My last relationship ended recently and I did everything I could to show a man incapable of loving that love did exist.  It was frustrating because I couldn’t just show him that love that had existed between my parents because even though it still exists, my mom being gone makes it a little bit more difficult to prove.  Even though he has basically abandoned me entirely, I still haven’t given up hope, because unfortunately, my heart doesn’t stop loving just because you tell it to.

I am 33-years old now and I have never had the fairy-tale wedding or even relationship.  Every relationship I’ve had has ended and the love didn’t remain beyond three years. I want to believe that someone will some day look at me the way my parents looked at each other, but I’ve all but given up hope of that ever happening.  I truly believed I could with this man. He made me so happy and even though he was very honest about how difficult it was for him to use the “L word,” he also didn’t say it was impossible, so I persevered through almost three years of attempting to get him to change his mind.  It was futile, and he broke up with me telling me that he cared about me but I was “too passive and irresponsible,” because I had allowed myself to be abused and I had made a bad decision that he had never expected me to.  I am heartbroken still even though its been almost a month since he’s said a single word to me, two since we’ve had an actual conversation.  I really just don’t know how to give up on people.

But I digress, I know now that it wasn’t meant to be with him and even though I really, really wish it was, I have to move on eventually.  I have so much going on in my life that a relationship should really be the furthest thing from my mind. I know this logically, but I still can’t resist the idea of having someone love me and being able to give the love I know that I’m capable of giving.

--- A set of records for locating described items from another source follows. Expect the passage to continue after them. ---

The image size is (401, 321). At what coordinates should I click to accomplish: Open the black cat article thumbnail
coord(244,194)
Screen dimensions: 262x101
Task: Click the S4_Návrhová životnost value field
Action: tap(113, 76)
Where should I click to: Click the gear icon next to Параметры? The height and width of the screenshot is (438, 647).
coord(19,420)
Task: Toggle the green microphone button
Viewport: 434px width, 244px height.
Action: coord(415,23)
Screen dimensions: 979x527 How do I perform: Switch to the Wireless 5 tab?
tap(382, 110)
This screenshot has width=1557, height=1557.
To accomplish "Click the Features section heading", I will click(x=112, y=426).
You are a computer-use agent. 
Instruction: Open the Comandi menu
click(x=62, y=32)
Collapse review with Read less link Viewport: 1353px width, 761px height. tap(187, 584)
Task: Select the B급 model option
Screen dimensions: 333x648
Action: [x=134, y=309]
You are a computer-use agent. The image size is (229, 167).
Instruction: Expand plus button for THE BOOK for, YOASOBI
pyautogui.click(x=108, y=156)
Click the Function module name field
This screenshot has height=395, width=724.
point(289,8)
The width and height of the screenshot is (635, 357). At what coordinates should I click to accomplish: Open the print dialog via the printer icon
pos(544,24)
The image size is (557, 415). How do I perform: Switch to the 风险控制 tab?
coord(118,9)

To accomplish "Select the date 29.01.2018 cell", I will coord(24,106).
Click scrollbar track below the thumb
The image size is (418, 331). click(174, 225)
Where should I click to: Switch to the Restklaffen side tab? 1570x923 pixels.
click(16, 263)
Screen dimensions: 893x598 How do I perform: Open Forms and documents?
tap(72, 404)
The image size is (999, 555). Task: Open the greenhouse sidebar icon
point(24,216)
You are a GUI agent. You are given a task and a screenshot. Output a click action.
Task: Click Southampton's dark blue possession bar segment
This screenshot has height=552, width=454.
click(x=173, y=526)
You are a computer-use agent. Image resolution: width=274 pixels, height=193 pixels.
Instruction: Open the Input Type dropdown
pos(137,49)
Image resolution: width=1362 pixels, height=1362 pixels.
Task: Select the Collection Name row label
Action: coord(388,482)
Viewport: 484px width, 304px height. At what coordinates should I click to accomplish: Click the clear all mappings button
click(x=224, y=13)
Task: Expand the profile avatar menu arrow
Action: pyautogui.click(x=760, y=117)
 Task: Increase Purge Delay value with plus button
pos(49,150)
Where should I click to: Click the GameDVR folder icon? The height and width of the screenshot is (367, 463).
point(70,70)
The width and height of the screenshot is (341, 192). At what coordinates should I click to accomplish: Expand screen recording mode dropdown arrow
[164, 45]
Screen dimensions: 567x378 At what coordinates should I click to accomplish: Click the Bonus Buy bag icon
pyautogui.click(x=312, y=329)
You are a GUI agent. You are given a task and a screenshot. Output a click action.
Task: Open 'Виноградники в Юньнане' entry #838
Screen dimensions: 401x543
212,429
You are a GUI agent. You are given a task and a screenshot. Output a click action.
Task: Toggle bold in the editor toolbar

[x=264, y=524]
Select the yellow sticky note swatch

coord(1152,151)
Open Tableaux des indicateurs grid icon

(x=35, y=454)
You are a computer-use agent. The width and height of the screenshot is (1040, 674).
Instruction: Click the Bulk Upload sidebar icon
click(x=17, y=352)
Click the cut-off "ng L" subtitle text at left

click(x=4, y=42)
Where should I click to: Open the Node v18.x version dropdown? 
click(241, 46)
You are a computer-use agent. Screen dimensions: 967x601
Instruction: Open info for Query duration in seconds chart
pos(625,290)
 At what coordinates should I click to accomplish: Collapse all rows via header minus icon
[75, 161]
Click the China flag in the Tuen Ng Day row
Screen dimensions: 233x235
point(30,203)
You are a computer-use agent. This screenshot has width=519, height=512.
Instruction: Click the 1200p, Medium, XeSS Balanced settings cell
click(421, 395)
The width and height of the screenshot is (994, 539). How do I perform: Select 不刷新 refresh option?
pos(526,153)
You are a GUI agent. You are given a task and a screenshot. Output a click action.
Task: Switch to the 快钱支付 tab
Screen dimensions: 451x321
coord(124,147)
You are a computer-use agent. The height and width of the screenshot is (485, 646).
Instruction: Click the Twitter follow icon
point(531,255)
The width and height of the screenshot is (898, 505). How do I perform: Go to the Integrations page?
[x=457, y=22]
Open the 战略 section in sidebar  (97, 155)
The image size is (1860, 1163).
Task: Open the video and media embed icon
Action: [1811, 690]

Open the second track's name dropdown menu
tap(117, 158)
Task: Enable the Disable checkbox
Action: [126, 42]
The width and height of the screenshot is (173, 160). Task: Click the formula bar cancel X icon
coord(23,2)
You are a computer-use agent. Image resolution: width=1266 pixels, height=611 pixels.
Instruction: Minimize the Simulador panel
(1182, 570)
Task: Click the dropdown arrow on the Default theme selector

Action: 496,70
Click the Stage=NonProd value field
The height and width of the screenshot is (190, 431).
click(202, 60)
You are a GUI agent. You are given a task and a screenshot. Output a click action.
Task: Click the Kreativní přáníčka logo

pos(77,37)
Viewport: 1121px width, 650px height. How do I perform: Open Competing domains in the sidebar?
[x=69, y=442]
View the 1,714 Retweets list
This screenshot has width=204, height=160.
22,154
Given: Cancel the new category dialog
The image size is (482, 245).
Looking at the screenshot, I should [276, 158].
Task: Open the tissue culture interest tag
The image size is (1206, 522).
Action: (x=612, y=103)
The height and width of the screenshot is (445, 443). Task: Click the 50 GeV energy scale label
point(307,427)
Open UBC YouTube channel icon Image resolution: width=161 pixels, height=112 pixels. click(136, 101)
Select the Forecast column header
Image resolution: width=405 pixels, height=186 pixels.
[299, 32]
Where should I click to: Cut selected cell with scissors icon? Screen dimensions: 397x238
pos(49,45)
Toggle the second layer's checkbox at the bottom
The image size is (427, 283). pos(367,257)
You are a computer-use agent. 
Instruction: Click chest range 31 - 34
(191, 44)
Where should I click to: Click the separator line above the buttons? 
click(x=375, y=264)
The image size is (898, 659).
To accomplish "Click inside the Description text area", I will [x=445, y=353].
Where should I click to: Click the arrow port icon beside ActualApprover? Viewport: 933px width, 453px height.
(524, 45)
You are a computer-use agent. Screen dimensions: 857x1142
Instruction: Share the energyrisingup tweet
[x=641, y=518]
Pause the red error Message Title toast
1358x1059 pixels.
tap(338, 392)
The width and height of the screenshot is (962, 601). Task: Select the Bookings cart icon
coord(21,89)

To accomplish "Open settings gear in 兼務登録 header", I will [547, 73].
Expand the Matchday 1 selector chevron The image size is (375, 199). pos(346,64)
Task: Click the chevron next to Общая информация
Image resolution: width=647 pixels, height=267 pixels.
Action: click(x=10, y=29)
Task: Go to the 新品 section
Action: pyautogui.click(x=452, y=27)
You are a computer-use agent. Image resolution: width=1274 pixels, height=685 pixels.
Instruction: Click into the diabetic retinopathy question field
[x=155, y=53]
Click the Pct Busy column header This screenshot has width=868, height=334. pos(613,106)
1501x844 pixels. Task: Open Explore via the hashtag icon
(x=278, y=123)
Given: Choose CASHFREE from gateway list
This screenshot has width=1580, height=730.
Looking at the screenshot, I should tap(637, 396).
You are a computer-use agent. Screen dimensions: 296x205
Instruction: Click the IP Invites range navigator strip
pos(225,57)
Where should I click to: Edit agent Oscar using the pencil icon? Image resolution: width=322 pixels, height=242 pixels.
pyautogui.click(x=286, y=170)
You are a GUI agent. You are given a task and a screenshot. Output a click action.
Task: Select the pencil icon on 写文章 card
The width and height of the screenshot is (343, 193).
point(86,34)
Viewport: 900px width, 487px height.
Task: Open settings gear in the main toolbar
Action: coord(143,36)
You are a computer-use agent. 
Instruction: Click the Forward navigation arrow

I hope that one day I will get my happily ever after, but the odds of it happening are increasingly grim. Though I remain on the dating apps, I am far from active, and even the few people I do pay attention to or attempt to converse with, I have a hard time even attempting to give my heart to.  I guess I don’t really want to believe that he’s not coming back. Because from the first time we met, to the time we actually began dating, he pushed me away for about a year and I am nothing, if not patient.  I know that it’s ridiculous, and everyone says at this point I need to forget about him, but I can’t forget about the way I felt about him or the way I looked at him…I don’t know that I’ve ever felt that way…or if I ever will again.

I want my love story and after everything I’ve been through, I more than deserve it. My physical attractiveness isn’t what it used to be, so I have a hard time believing that it will ever come to pass. After writing my last blog about my first love and all the times he broke my heart, I feel sad that I didn’t get to marry my first true love the way my parents did, but I’m starting to learn that unfortunately, as much as I would like to have everything my parents did, my life is different and will always be different.

I’m still here though…and as long as I live, I have the reminder that true love does exist when looking at pictures of my parents and my family. I know that people can find love at any age and I have to remain hopeful that my happily ever after just hasn’t happened yet.